- Written by: Neville Smith
- Directed by: John Mackenzie
- Starring: Robbie Oubridge Ian Scrace Wayne Tapsfield Sharon Smart Fion Smith Louise O'Hara
- Country of origin: United Kingdom
- Original language: English

Production
- Producers: John Arnold Leon Clore
- Cinematography: Phil Méheux
- Editor: Barney Greenwood
- Running time: 26 minutes
- Production companies: Graphic Films Central Office of Information

Original release
- Release: February 1977

= Apaches (film) =

1977 British short film by John Mackenzie

Apaches is a 1977 British short public information film directed by John Mackenzie, written by Neville Smith and produced by John Arnold and Leon Clore for the Central Office of Information (COI) for the Health and Safety Executive (HSE).

The 26-minute-long film deals with the subject of the dangers to students on farms, and has been seen in schools all over Britain, as well as Canada, Australia and the United States.

The film follows the misadventures of a group of six young children playing on a farm. It is narrated in-character by Danny.

==Plot==
Six young children – Kim, Sharon, Michael, Danny, Tom and Robert – from a rural British village enjoy playing on a nearby farm pretending to be "Apache warriors".

Throughout the film, the children all die in various different accidents due to their carelessness: Kim is run over by a tractor that she was standing on after falling off of it, Tom drowns in a slurry pit that he falls into, Sharon dies from accidentally drinking chemicals while pretending it to be alcohol, Robert is crushed by a falling gate that Michael knocked over, and Danny crashes a tractor he is riding on into a ditch. Danny continues his narration after his death, and talks calmly about his family all arriving for a "party" being prepared earlier in the film.

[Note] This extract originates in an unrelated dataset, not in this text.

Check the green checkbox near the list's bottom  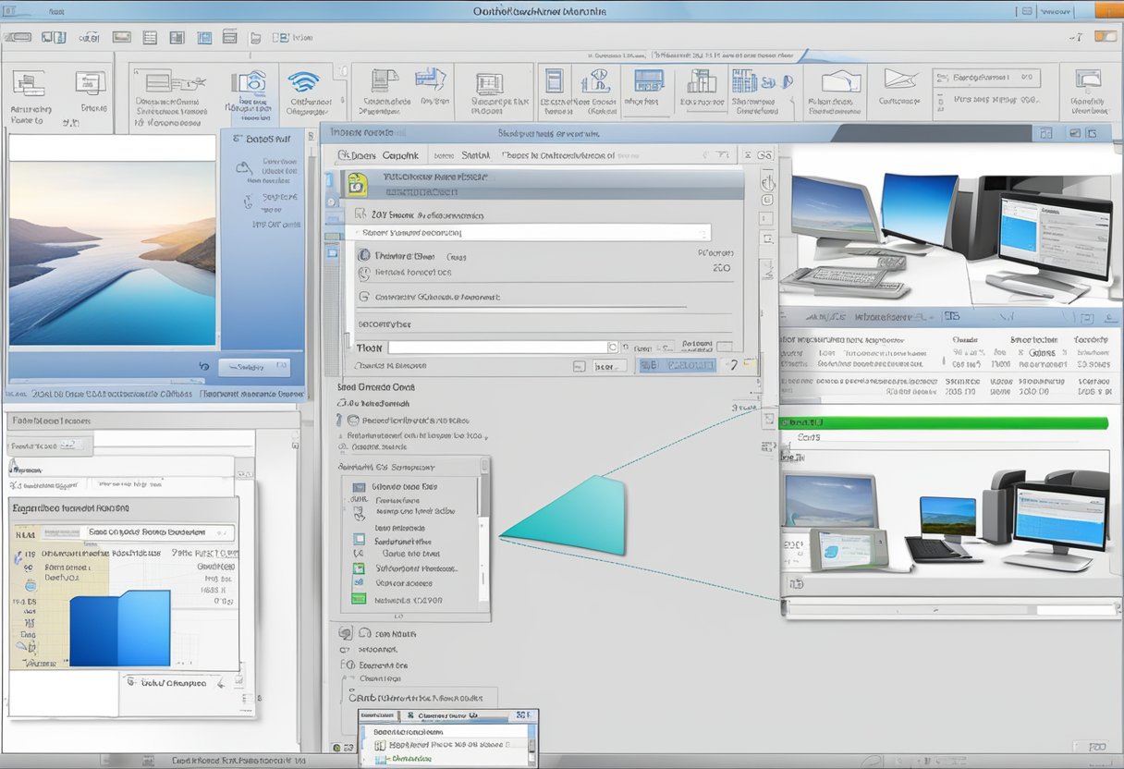pos(359,568)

Michael, also present, is revealed to be Danny's cousin – the only child not to have been killed by his own reckless behavior, despite Danny having described Michael as "daft". Danny's voice fades into a ghostly echo as he sadly says he wishes he could have gone to the party. The closing credits show a long list of real children and teenagers under 16 who had died in actual farm accidents in the year before Apaches was made.

== Cast ==
- Robbie Oubridge as Danny
- Ian Scrace as Michael
- Wayne Tapsfield as Robert
- Sharon Smart as Sharon
- Fion Smith as Tom
- Louise O'Hara as Kim

== Production ==
The film was shot on 16mm film at a Home Counties farm in February 1977, and child actors were selected from a school in Maidenhead, Berkshire.

== Release ==
It was shown extensively in the Southern, Westward, Anglia and ATV regions, before being shown either on film or videocassette in primary schools.

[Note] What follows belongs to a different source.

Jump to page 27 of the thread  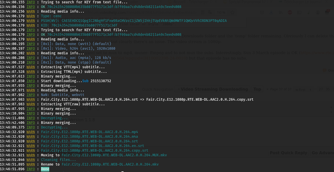pyautogui.click(x=321, y=89)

==Home viewing availability==
Apaches was made available for home viewing by the BFI in 2010, along with other such Public Information Films of the time such as Building Sites Bite, on the compilation DVD COI Collection Vol 4: Stop! Look! Listen! The film was later included on the Blu-ray compilation The Best of the COI. It is also included on some DVD and BD releases of The Long Good Friday (also the work of director John Mackenzie and cinematographer Phil Méheux).